CSM has fifteen paragraphs or so weighing out the political merits of the Paul Ryan P90X photos. ABC about the same. Like gorging on junk food, news site and blogs are feasting on the Ryan P90X photos. TIME, of course, scores a PR coup by sitting on them for a year only to release them on the eve of the suddenly vital Veep debate. But while (beyond the gawking) an actual pre-debate is on about the nature of the photos and whether they “hurt” or “help,” the net effect is that they are moving the focus and attention span away from the debate, the issues and, particularly, Ryan’s muscularly extreme budget and abortion agenda.
So, does Ryan really look like a mix of Screech and A.C. Slater? (And no, I had never heard of either before, but now thanks to Campaign ’12, I do.) And do the photos — as NY Mag asks — compare to the Seinfeld mimbo (didn’t know that reference, either); Woody Allen in a sperm suit; or Dukakis in the tank?

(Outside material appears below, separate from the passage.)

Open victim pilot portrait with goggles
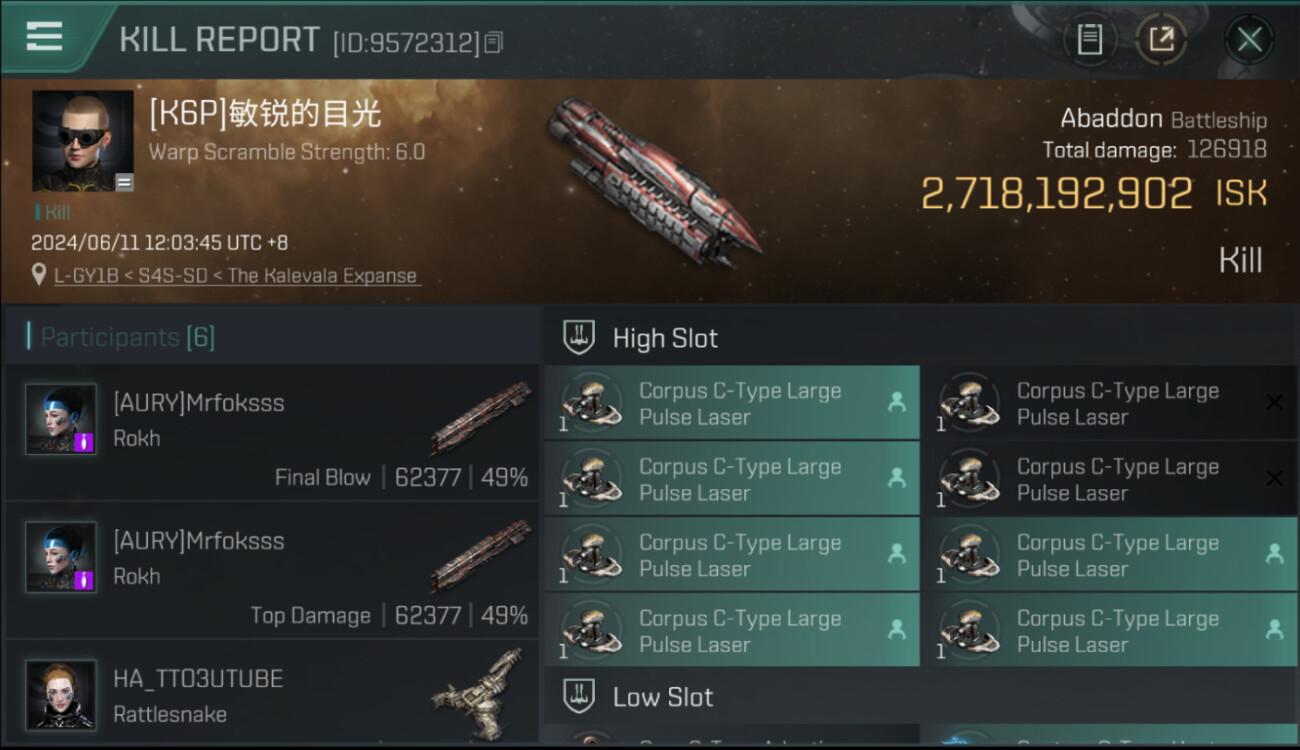(82, 141)
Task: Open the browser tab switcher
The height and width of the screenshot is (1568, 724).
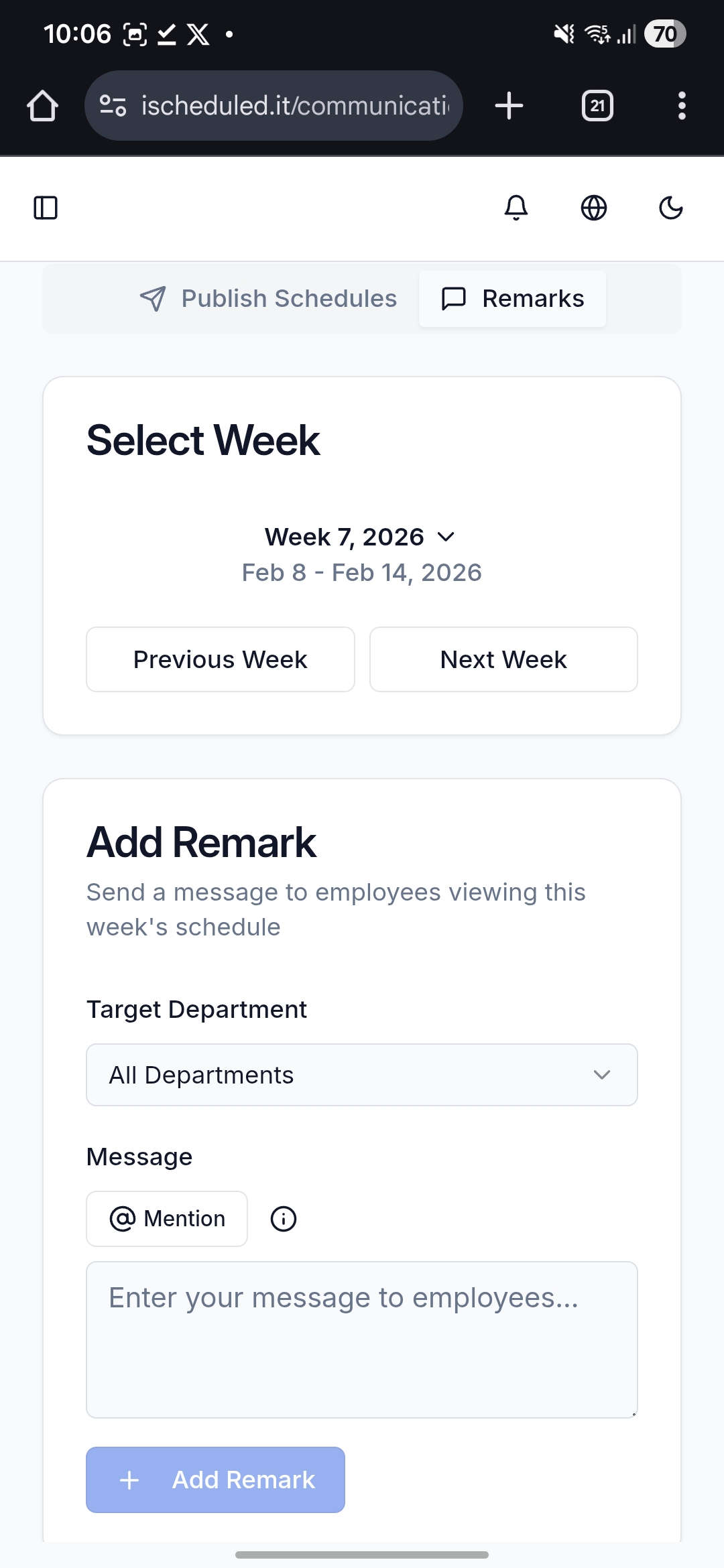Action: (x=597, y=106)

Well, in the latter instance, it doesn’t at all because the Dukakis image, on the level of a resume item, was a genuine (if catastrophic) photo-op attempting to represent the candidate to the American people. In this case, the fact NY Mag would even liken the two reflects what’s so messed up. The photo of Ryan was taken almost a year ago, the context: the Congressman posing as a runner up for TIME’s media-created “Person of the Year.” If these photos demonstrated any relevance about Ryan’s background or identity (like, say, the photos of then Senate candidate Scott Brown modeling for Cosmo), that would be one thing. But they don’t. Essentially, the Ryan photos are a goof. And the fact they would be elevated like this the day before the debate, so much so they would win the internet, is a cynical act — one suggesting to an already disillusioned public that this campaign deserves no better.